Before the news, a few words about two big virtual events:
NOVEMBER 2, 2:00 pm ET: Family Integrity and Justice Works kicks off a National Campaign to Address the Harms Caused by Adoption and Safe Families Act: Reimaging Permanency.
Also: Recordings of the panels at the upEND Movement convening last week are now available online.
And now the news
– beginning with some good news:
● The Family Justice Law Center plans to sue family policing agencies for needlessly traumatizing families in all sorts of ways, including violating their Fourth Amendment rights. The New York Times reports that the center’s founder, David Shalleck-Klein, just won the New York City equivalent of a “genius grant.” Congratulations to Mr. Shalleck-Klein – and to the headline writer at the Times, who got the headline exactly right.
● A Native American child who never should have been taken in the first place. A grandmother who waged a grueling fight for her – and the white stranger-care parents who tried to keep the child by playing the bonding card. The grandmother won, but, The Imprint reports, the stranger-care parents are among those challenging the law that made the victory possible: The Indian Child Welfare Act.

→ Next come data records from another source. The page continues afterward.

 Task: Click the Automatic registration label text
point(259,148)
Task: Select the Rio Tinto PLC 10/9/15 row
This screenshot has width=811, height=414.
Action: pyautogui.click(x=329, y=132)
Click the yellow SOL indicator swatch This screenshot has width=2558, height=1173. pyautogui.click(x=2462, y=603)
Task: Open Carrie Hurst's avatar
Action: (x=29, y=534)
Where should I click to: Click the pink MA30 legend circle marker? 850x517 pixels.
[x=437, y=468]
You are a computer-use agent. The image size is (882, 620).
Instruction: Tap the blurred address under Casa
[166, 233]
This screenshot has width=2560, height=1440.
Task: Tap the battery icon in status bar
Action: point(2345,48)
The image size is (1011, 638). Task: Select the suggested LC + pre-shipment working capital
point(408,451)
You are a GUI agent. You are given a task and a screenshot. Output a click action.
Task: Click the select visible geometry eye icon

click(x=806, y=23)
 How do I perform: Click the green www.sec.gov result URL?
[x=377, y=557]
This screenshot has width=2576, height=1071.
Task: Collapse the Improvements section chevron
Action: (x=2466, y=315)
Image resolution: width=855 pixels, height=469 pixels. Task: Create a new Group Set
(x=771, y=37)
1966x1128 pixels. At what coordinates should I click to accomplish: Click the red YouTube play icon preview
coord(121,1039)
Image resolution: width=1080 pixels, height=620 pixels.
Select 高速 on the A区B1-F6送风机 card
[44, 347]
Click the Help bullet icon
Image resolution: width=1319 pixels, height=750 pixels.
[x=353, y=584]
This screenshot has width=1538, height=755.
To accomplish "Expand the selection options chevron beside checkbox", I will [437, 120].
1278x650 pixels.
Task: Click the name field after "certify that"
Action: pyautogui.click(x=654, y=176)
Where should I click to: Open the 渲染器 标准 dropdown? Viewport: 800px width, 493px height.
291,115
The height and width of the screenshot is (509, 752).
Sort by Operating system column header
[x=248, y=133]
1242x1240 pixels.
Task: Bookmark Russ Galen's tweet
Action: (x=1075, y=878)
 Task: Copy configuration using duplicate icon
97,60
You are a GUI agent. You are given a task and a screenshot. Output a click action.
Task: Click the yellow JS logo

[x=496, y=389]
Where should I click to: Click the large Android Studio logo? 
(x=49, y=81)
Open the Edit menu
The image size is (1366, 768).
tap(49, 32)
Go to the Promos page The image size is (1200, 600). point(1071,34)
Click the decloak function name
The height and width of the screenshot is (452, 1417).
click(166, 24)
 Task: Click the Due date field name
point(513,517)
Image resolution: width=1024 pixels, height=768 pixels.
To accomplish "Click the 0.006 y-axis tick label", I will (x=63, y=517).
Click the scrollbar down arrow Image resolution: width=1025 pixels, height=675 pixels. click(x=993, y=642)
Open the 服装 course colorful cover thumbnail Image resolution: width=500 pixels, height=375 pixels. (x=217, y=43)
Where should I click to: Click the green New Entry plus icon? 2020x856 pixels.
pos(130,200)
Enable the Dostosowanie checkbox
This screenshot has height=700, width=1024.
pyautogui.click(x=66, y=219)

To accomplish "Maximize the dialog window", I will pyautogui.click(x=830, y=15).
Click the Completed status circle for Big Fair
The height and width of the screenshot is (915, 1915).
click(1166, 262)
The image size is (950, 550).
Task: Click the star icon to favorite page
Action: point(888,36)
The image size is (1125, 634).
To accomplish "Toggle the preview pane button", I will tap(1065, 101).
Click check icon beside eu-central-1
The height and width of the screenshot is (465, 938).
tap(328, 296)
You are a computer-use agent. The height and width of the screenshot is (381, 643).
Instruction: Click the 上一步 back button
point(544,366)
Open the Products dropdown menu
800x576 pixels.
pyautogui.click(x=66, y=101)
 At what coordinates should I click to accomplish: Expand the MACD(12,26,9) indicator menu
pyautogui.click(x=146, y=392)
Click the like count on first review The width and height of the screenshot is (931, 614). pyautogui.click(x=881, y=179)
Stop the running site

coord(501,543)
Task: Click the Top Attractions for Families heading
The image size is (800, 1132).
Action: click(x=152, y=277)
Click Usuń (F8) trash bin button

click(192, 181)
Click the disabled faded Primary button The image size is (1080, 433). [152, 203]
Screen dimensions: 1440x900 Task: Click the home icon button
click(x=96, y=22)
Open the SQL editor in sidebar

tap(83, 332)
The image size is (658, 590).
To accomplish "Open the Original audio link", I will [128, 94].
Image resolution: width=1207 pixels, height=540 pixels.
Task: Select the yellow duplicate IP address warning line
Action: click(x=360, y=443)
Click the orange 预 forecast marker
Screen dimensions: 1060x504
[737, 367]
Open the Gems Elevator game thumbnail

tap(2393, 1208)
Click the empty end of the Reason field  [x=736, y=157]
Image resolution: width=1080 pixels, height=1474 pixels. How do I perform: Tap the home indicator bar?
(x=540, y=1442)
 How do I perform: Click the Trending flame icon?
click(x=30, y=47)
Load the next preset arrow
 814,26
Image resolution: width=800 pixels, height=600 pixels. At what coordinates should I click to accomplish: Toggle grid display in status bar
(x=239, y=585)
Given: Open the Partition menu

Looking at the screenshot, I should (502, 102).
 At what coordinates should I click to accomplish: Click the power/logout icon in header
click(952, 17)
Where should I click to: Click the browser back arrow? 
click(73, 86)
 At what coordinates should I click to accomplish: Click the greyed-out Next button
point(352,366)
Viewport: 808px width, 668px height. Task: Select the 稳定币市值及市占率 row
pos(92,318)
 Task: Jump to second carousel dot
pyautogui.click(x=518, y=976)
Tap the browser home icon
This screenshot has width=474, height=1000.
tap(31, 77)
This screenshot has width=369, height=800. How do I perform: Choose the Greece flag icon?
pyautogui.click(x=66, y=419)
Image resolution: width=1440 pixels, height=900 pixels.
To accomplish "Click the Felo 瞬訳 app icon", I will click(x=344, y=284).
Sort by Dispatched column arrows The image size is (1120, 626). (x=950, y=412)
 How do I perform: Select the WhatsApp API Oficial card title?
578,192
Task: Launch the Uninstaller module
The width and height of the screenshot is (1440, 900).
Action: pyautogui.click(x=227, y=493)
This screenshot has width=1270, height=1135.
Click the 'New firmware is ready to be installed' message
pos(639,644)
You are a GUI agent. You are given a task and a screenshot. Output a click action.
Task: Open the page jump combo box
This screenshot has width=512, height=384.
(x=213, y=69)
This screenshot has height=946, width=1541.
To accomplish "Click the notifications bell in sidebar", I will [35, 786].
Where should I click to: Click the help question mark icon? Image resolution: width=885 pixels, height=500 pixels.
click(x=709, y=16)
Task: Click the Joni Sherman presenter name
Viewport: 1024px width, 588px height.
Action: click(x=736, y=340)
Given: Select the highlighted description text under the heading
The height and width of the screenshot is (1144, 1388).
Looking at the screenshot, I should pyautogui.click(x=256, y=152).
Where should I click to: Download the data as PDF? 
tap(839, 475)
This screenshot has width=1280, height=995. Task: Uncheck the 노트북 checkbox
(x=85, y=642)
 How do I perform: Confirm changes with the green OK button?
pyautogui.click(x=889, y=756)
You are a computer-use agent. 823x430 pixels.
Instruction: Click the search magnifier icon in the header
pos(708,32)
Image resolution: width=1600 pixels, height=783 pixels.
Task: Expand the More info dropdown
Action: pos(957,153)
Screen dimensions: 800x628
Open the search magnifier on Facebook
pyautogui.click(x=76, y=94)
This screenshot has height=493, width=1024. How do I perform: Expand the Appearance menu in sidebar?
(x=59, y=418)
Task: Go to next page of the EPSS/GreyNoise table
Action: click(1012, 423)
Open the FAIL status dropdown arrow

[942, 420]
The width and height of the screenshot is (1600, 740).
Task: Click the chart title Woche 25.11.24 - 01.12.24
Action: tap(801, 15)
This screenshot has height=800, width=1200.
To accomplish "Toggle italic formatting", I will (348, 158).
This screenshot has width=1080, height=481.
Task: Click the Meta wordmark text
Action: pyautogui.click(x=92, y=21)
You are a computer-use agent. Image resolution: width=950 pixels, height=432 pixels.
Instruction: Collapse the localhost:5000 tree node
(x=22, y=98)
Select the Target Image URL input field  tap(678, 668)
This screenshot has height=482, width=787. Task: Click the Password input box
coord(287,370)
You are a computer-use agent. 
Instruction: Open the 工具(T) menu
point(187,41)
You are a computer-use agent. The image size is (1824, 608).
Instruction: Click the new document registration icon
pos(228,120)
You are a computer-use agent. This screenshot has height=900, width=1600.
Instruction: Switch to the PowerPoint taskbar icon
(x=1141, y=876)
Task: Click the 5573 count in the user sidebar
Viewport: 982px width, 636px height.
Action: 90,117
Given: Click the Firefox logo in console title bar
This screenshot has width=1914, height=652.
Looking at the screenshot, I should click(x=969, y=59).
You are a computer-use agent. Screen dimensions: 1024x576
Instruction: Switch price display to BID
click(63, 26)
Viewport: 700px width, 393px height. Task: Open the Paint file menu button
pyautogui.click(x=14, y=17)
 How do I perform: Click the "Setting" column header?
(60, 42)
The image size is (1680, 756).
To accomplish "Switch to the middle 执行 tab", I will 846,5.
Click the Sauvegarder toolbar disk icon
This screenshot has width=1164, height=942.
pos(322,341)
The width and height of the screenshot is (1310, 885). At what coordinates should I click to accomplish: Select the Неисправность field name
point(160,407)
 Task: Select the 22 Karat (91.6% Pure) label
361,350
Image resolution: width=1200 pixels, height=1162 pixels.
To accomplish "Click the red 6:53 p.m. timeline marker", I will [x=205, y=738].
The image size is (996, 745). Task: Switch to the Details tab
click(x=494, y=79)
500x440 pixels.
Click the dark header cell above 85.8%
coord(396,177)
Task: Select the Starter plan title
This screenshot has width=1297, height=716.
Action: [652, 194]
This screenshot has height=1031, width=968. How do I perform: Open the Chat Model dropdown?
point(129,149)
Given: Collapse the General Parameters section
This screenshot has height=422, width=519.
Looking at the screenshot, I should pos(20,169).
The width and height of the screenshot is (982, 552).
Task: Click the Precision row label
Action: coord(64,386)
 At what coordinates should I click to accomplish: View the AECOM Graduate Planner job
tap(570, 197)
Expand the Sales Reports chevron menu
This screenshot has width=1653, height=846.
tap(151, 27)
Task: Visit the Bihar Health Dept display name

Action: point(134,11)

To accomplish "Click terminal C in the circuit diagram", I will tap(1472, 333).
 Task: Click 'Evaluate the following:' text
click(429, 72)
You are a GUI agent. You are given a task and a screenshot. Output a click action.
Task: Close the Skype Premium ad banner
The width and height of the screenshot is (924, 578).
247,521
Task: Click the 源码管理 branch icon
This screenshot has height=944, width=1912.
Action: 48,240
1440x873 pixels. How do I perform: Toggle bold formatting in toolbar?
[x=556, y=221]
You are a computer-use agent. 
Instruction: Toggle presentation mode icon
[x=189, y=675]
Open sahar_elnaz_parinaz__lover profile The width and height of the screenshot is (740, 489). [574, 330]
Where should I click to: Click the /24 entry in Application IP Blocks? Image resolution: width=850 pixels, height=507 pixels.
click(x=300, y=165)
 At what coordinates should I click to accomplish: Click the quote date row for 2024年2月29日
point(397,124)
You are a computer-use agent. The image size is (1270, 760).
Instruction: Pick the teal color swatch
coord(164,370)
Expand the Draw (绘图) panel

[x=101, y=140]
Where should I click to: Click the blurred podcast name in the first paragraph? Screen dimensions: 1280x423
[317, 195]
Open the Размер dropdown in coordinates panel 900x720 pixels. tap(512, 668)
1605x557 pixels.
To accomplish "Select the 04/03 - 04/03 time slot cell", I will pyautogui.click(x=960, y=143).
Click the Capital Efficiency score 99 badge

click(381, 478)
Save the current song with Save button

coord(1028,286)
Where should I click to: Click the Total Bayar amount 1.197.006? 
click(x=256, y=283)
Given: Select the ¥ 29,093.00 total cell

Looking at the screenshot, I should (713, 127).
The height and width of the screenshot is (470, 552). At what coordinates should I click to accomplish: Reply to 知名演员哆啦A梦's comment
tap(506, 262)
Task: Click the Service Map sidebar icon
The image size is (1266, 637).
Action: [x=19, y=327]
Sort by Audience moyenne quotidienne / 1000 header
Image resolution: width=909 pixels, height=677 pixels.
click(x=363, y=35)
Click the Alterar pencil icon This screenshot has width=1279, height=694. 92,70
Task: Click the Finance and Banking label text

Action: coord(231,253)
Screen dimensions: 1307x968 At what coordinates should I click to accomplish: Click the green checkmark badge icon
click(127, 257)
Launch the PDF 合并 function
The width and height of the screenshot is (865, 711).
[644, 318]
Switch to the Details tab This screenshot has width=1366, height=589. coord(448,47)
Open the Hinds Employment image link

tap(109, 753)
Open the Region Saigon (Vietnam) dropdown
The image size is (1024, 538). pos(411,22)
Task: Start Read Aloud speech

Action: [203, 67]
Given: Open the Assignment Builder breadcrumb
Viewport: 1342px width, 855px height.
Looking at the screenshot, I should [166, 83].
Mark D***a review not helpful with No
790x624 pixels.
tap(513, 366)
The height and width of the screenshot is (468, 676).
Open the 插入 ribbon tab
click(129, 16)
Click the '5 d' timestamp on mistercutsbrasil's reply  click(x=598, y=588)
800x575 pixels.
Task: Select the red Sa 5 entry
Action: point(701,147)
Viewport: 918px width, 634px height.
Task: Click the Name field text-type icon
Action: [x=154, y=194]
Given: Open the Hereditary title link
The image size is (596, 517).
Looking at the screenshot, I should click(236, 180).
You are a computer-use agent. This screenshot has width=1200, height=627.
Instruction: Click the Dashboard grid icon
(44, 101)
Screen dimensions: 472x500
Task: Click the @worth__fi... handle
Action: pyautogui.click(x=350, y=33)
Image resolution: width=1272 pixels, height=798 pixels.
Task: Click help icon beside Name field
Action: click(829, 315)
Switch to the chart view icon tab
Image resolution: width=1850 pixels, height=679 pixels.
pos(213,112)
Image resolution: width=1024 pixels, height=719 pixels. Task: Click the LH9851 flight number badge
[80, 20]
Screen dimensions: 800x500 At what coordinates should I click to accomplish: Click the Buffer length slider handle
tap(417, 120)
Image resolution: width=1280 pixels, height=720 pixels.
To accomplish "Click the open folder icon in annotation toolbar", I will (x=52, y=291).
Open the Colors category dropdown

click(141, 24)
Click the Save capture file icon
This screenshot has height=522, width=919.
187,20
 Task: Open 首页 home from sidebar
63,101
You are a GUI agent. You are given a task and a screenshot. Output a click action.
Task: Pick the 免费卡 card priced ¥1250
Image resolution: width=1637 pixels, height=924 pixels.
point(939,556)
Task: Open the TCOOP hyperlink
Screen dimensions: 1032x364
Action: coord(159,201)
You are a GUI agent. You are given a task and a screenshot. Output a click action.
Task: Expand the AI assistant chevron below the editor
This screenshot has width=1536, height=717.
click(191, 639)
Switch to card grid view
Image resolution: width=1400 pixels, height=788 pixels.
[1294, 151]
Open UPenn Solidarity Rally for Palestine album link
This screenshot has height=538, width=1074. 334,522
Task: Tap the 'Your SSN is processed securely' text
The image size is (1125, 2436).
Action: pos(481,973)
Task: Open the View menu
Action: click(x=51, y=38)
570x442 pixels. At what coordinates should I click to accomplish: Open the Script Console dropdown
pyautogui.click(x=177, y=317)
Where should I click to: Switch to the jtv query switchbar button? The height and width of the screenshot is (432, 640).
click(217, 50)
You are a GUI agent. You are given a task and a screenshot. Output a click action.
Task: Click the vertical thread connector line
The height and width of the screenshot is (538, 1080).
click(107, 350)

● Speaking of how white society treats Native Americans, Indian Country Today has a story about where Jesuit orders in the west allegedly dumped their “problem priests.” It’s where you think.
● Speaking of the “bonding card,” should we take bets on when it will be played in connection with the horrifying case that is the subject of this story from the Associated Press? I have a blog post on key lessons from the case.
● And speaking of horrifying, New York Magazine has a story about the harm allegedly caused by still another “child abuse pediatrician.”
● There’s also this about a psychiatrist in San Antonio contracted by the Texas family policing agency to treat foster youth.
● If you’re wondering how easy it is to confuse poverty with neglect, check out this column from Lenore Skenazy in Reason about a bizarre policy in Maryland best described as a lot of bunk.
● NPR interviewed Julia Lurie of Mother Jones about her excellent story documenting how Massachusetts children sometimes have to wait weeks to be reunited after being wrongfully taken by the family police, entirely on their own authority, because that’s how long it takes for the “72-hour hearing” in which a judge first reviews the evidence. Lurie cited issues that Massachusetts media almost always ignore:
So you have a number of problems. One is the high rate of CPS involvement, again, particularly in the homes of Black or brown families. …
And, concerning solutions:
So child welfare experts that I've spoken to have pointed to a few changes. One is being much more judicious about removals to begin with and only removing kids from families that absolutely need to be removed. …
● And speaking of things media sometimes miss: I have a blog post about how an attempt by the New York Times Opinion pages to expose the horrors of “residential treatment” may have backfired.
● It’s not just the Times. With rare exceptions, media are falling for the party line from the residential treatment industry that the only way to solve the problem of children trapped in makeshift placements is to expand RTCs and give them more money. But the Richmond Times-Dispatch reports that Virginia is showing that there’s a better way.
● Are there ways to mitigate the harm of mandatory child abuse reporting laws, even while we're still stuck with them? In The Imprint, Nora McCarthy of the New York City Family Policy Project says yes - and has some specific suggestions.
● The Biden Administration has a plan to make it easier for pregnant women with substance use issues to get medication-assisted treatment. But the plan does not address the problem of family police agencies and courts that refuse to allow such treatment and demand abstinence only – causing enormous needless trauma to infants torn from their mothers at birth.
● And in Florida,
Spectrum News 13 reports on the high turnover among family police caseworkers –
including NCCPR’s perspective on what’s causing it.